__EXERCISE GOAL__
Beginning at the line with "You are a GUI", please repeat each line exactly through the end of the records below, including that first line and the last, but no pictures.

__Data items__
————

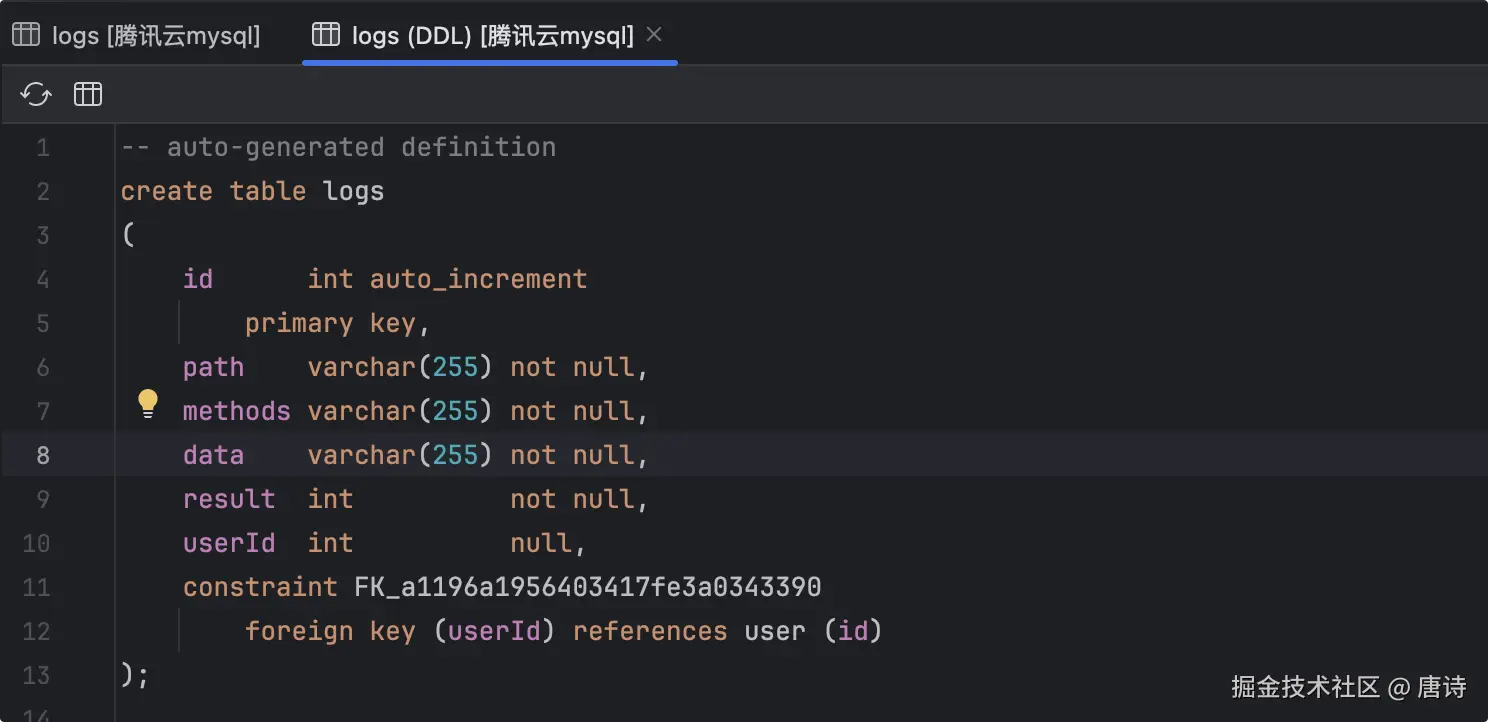Click the table view icon in the toolbar

click(x=88, y=95)
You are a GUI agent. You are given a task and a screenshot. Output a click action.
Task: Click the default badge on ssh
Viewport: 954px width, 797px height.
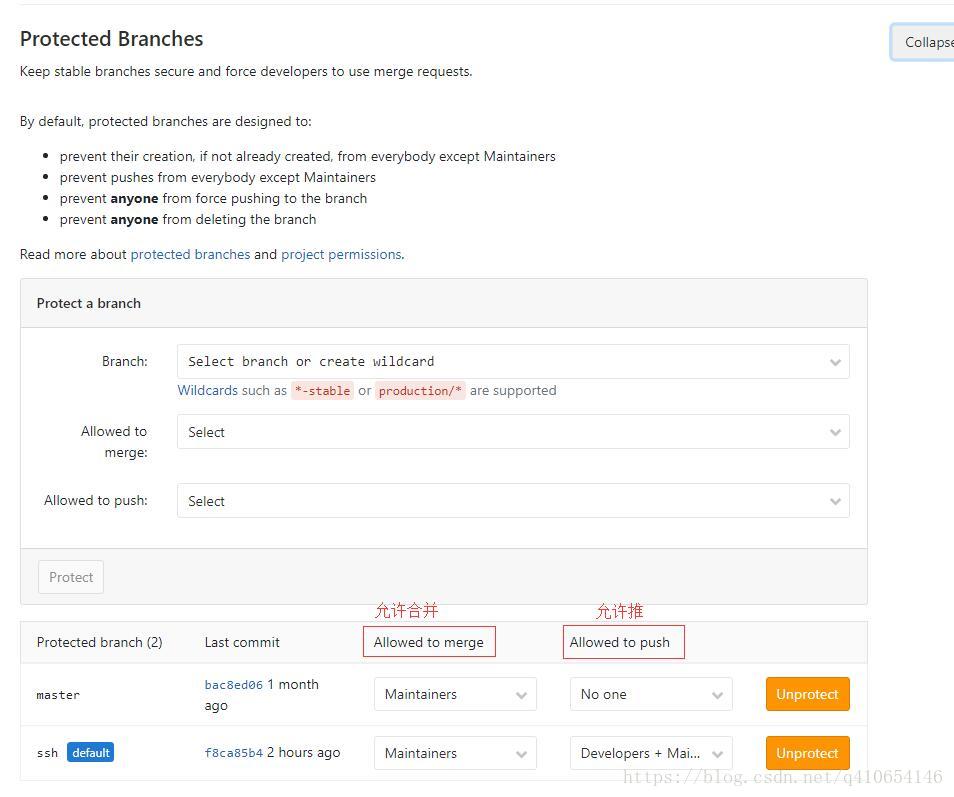[x=90, y=752]
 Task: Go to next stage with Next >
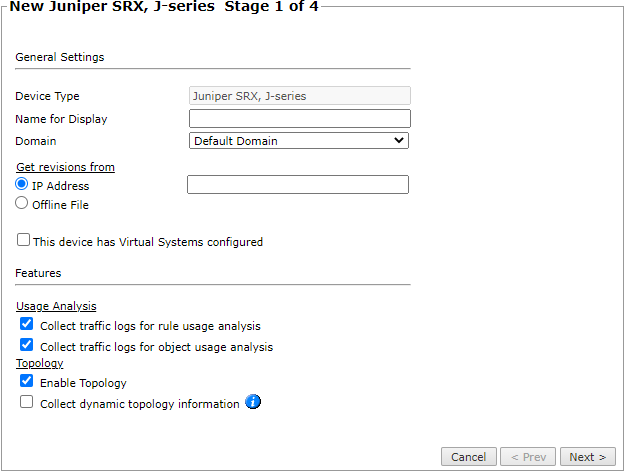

————

__WRITTEN RESPONSE__
You are a GUI agent. You are given a task and a screenshot. Output a click action.
Task: Click the default badge on ssh
Viewport: 954px width, 797px height.
[x=90, y=752]
 Task: Go to next stage with Next >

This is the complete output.